Activity:
Nothing should be left out. Transcribe the entries exactly as written.

Stored items:
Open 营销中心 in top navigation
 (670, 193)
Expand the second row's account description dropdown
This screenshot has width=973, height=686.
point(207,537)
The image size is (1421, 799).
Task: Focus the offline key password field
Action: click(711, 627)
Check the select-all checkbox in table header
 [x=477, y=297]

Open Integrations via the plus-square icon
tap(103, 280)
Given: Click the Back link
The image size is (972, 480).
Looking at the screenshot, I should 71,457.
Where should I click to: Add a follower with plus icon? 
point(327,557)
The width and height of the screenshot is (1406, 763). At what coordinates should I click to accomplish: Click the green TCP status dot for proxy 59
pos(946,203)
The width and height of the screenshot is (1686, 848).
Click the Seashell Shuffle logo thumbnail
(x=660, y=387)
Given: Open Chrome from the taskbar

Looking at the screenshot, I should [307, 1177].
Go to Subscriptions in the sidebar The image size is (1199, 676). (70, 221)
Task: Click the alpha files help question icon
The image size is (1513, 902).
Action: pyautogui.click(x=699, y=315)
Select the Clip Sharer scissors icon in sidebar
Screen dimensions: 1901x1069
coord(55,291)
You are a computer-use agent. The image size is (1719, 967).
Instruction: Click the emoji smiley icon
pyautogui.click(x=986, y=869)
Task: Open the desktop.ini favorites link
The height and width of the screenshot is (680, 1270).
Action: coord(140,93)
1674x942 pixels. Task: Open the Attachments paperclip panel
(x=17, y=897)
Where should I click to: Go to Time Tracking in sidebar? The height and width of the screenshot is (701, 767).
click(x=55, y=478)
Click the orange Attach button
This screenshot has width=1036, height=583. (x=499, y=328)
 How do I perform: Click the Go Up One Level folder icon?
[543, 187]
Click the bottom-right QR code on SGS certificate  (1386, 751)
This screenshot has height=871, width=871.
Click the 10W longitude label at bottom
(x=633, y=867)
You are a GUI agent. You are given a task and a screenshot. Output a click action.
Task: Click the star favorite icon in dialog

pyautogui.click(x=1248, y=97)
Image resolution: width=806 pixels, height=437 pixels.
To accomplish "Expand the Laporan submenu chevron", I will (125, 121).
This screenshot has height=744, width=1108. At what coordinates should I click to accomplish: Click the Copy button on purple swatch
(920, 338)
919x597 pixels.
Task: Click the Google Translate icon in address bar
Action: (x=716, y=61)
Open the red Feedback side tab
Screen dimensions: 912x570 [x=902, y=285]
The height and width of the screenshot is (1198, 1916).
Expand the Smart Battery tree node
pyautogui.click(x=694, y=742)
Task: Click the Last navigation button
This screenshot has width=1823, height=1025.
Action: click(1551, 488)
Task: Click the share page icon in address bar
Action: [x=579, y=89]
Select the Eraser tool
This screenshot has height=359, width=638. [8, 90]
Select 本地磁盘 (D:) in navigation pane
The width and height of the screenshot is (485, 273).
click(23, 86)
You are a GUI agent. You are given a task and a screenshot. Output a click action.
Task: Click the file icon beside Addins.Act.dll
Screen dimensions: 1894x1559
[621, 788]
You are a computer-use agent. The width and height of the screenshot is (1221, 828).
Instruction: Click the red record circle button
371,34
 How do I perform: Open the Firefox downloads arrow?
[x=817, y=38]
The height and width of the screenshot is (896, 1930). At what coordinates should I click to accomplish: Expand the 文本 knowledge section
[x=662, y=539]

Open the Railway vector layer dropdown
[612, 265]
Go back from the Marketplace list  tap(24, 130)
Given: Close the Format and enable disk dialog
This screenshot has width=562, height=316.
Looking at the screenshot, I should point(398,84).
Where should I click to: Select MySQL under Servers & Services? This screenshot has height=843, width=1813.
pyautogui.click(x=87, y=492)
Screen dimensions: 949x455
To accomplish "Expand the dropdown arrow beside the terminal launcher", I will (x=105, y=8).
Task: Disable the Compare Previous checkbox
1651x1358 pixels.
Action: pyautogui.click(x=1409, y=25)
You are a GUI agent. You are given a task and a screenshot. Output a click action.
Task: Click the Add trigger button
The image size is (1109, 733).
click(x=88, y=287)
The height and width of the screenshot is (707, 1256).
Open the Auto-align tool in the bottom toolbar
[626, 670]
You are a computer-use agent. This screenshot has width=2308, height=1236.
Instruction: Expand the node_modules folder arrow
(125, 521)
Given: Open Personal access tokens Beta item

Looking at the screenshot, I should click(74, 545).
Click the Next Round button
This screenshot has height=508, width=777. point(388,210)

Response to this task:
Open 营销中心 in top navigation
 (670, 193)
Expand the second row's account description dropdown
This screenshot has width=973, height=686.
point(207,537)
The image size is (1421, 799).
Task: Focus the offline key password field
Action: click(711, 627)
Check the select-all checkbox in table header
 [x=477, y=297]

Open Integrations via the plus-square icon
tap(103, 280)
Given: Click the Back link
The image size is (972, 480).
Looking at the screenshot, I should 71,457.
Where should I click to: Add a follower with plus icon? 
point(327,557)
The width and height of the screenshot is (1406, 763). At what coordinates should I click to accomplish: Click the green TCP status dot for proxy 59
pos(946,203)
The width and height of the screenshot is (1686, 848).
Click the Seashell Shuffle logo thumbnail
(x=660, y=387)
Given: Open Chrome from the taskbar

Looking at the screenshot, I should [307, 1177].
Go to Subscriptions in the sidebar The image size is (1199, 676). (70, 221)
Task: Click the alpha files help question icon
The image size is (1513, 902).
Action: pyautogui.click(x=699, y=315)
Select the Clip Sharer scissors icon in sidebar
Screen dimensions: 1901x1069
coord(55,291)
You are a computer-use agent. The image size is (1719, 967).
Instruction: Click the emoji smiley icon
pyautogui.click(x=986, y=869)
Task: Open the desktop.ini favorites link
The height and width of the screenshot is (680, 1270).
Action: coord(140,93)
1674x942 pixels. Task: Open the Attachments paperclip panel
(x=17, y=897)
Where should I click to: Go to Time Tracking in sidebar? The height and width of the screenshot is (701, 767).
click(x=55, y=478)
Click the orange Attach button
This screenshot has width=1036, height=583. (x=499, y=328)
 How do I perform: Click the Go Up One Level folder icon?
[543, 187]
Click the bottom-right QR code on SGS certificate  (1386, 751)
This screenshot has height=871, width=871.
Click the 10W longitude label at bottom
(x=633, y=867)
You are a GUI agent. You are given a task and a screenshot. Output a click action.
Task: Click the star favorite icon in dialog

pyautogui.click(x=1248, y=97)
Image resolution: width=806 pixels, height=437 pixels.
To accomplish "Expand the Laporan submenu chevron", I will (125, 121).
This screenshot has height=744, width=1108. At what coordinates should I click to accomplish: Click the Copy button on purple swatch
(920, 338)
919x597 pixels.
Task: Click the Google Translate icon in address bar
Action: (x=716, y=61)
Open the red Feedback side tab
Screen dimensions: 912x570 [x=902, y=285]
The height and width of the screenshot is (1198, 1916).
Expand the Smart Battery tree node
pyautogui.click(x=694, y=742)
Task: Click the Last navigation button
This screenshot has width=1823, height=1025.
Action: click(1551, 488)
Task: Click the share page icon in address bar
Action: [x=579, y=89]
Select the Eraser tool
This screenshot has height=359, width=638. [8, 90]
Select 本地磁盘 (D:) in navigation pane
The width and height of the screenshot is (485, 273).
click(23, 86)
You are a GUI agent. You are given a task and a screenshot. Output a click action.
Task: Click the file icon beside Addins.Act.dll
Screen dimensions: 1894x1559
[621, 788]
You are a computer-use agent. The width and height of the screenshot is (1221, 828).
Instruction: Click the red record circle button
371,34
 How do I perform: Open the Firefox downloads arrow?
[x=817, y=38]
The height and width of the screenshot is (896, 1930). At what coordinates should I click to accomplish: Expand the 文本 knowledge section
[x=662, y=539]

Open the Railway vector layer dropdown
[612, 265]
Go back from the Marketplace list  tap(24, 130)
Given: Close the Format and enable disk dialog
This screenshot has width=562, height=316.
Looking at the screenshot, I should point(398,84).
Where should I click to: Select MySQL under Servers & Services? This screenshot has height=843, width=1813.
pyautogui.click(x=87, y=492)
Screen dimensions: 949x455
To accomplish "Expand the dropdown arrow beside the terminal launcher", I will (x=105, y=8).
Task: Disable the Compare Previous checkbox
1651x1358 pixels.
Action: pyautogui.click(x=1409, y=25)
You are a GUI agent. You are given a task and a screenshot. Output a click action.
Task: Click the Add trigger button
The image size is (1109, 733).
click(x=88, y=287)
The height and width of the screenshot is (707, 1256).
Open the Auto-align tool in the bottom toolbar
[626, 670]
You are a computer-use agent. This screenshot has width=2308, height=1236.
Instruction: Expand the node_modules folder arrow
(125, 521)
Given: Open Personal access tokens Beta item

Looking at the screenshot, I should click(74, 545).
Click the Next Round button
This screenshot has height=508, width=777. point(388,210)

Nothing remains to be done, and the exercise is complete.